As the Association's activities developed to meet the needs of an integrated construction industry and to provide more than just research and information, the full name became less relevant. When new government rules required it to split research and other activities into two companies, BSRIA started formal use of the abbreviation.

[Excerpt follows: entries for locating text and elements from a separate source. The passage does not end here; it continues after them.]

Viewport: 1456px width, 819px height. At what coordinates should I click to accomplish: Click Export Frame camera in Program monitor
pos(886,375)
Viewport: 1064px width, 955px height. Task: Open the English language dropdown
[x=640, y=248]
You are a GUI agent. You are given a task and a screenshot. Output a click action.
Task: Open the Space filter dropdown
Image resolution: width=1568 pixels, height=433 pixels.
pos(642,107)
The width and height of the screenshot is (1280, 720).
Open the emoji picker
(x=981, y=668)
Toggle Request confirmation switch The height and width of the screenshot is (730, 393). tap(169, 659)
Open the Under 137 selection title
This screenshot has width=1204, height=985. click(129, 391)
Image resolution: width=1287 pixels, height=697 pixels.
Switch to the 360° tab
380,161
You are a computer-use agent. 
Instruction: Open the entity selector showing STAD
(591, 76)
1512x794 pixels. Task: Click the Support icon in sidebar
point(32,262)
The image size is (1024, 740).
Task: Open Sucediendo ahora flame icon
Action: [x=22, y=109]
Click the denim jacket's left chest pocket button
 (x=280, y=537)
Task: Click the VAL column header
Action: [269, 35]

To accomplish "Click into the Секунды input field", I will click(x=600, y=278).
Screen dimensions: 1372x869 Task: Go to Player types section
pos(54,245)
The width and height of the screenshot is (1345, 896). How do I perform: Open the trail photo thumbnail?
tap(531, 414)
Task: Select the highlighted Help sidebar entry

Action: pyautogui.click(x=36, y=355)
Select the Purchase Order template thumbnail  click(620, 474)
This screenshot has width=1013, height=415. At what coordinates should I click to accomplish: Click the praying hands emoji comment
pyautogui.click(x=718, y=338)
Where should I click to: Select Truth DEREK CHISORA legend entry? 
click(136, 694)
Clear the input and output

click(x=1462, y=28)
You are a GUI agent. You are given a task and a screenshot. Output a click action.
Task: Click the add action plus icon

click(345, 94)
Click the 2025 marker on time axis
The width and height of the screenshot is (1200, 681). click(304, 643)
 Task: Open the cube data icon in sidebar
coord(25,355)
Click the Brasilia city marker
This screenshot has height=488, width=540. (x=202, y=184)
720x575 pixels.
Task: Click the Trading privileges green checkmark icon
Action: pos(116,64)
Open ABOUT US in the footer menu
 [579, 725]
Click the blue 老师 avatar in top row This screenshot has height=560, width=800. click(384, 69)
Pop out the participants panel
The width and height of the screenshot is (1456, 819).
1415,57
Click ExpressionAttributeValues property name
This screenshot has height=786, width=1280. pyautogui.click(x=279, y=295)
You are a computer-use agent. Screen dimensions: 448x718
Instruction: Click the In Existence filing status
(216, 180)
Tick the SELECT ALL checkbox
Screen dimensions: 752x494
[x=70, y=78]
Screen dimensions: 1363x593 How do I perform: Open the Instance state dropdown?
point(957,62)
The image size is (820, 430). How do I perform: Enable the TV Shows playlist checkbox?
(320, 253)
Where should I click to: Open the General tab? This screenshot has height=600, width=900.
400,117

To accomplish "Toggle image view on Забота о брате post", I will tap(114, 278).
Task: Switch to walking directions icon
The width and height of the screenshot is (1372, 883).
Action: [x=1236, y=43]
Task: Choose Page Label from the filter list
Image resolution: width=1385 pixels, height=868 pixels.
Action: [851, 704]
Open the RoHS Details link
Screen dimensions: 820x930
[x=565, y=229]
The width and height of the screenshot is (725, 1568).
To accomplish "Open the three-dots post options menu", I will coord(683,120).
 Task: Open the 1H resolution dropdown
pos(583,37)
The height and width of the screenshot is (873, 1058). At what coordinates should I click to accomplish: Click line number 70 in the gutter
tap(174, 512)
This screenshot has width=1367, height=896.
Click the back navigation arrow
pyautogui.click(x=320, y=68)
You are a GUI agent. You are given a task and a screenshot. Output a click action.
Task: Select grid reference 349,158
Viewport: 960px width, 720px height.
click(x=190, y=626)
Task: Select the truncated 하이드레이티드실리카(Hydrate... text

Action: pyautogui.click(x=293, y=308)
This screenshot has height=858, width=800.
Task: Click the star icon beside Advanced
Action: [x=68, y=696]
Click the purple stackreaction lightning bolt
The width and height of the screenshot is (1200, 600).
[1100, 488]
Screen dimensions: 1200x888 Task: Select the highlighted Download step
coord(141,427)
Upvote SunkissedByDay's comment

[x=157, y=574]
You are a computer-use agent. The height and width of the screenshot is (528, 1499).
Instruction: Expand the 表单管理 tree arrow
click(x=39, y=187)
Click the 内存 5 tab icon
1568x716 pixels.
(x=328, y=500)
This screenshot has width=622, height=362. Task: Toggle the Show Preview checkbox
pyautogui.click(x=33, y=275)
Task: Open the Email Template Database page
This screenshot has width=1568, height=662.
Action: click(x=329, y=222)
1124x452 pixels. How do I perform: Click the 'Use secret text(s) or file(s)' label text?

Trading activities, including research, are now managed through a trading company, BSRIA Limited, which is a wholly owned subsidiary of the Building Services Research and Information Association, which is a company limited by guarantee. Thus, members – largely companies active in designing and delivering building services – join the Building Services Research and Information Association, and services are provided by BSRIA Limited.

==Timeline history==
- 1955 (29 Dec) – The inaugural General Meeting of the Heating and Ventilating Research Council held at the Institution of Mechanical Engineers. The Chairman (C.S.K. Benham) summed up the proceedings by " Thank you, Gentlemen. Now we exist "
- 1956 – With almost 200 members, 3 research staff are appointed to work in rented premises at British Coal Utilisation Research Association, Leatherhead
- 1959 – The Heating and Ventilating Research Association (HVRA) was incorporated to take over the assets, liabilities and undertaking of the Heating and Ventilating Research Council, which was dissolved
- 1964 – Laboratories double in size.
- 1967 – Test Division established.
- 1973 – Establishment of Member Services and Technical Division to reflect 'customer / contractor ' ethos. The 'Application Guide' is launched to reflect members interest in the application of research.
- 1975 – 'Building Services Research and Information Association' name formally adopted. Instrument Hire service established with 120 hirings. First Statistics Bulletin published.
- 1986–87 – "Research Clubs" established to match DoE funds for projects. BEMS (Building Energy Management Systems) Centre established as autonomous centre of expertise. Air Infiltration Centre renamed to Air Infiltration and Ventilation Centre to reflect widening role.
- 1989 – EuroCentre established to help industry take advantage of the single European market.
- 1993 – Second site established at Crowthorne giving 50% more space. New radiator test room for testing to new European standard.
- 2000 – The Association establishes a trading company – BSRIA Ltd – to undertake all the trading activities, including research.
- 2003 – Acquisition of new offices adjacent to existing laboratories to accommodate staff relocated from Crowthorne.
- 2006 – Offices set up in France, Spain and Germany.
- 2008 – New subsidiary, BSRIA Construction Consulting (Beijing), established. Acquisition of market research business 'Proplan' to develop market intelligence in controls, fire protection and security.
- 2011 – New subsidiary, BSRIA Cert established to provide independent certification of products and services.
- 2025 – BSRIA changes its name from 'Building Services Research and Information Association' to 'Building Services Research and Intelligence Association'

== Founding members ==
The following companies were the founding members of BSRIA who remain as members now (original company names updated to current):

- BRE
- Chartered Institution of Building Services Engineers (CIBSE)
- Comyn Ching & Co. (Solray) Ltd
- Crown House Technologies Ltd
- EMCOR Group (UK) Plc
- Faber Maunsell (now AECOM's UK subsidiary)
- Flakt Woods Ltd
- Gratte Brothers Ltd
- Haden Young (part of Balfour Beatty)
- Harry Taylor
- Hoare Lea
- Honeywell Control Systems Ltd
- Inviron Ltd
- Jacobs Babtie
- Lennox Europe
- C H Lindsey & Son
- London South Bank University
- MJN Colston Ltd
- Pearce Buckle (Design Engineers) Ltd
- R W Gregory LLP
- Roger Preston & Partners
- Rosser & Russell Building Services Ltd
- Skanska
- TPS
- WSP Group plc

BSRIA now has over 600 corporate members.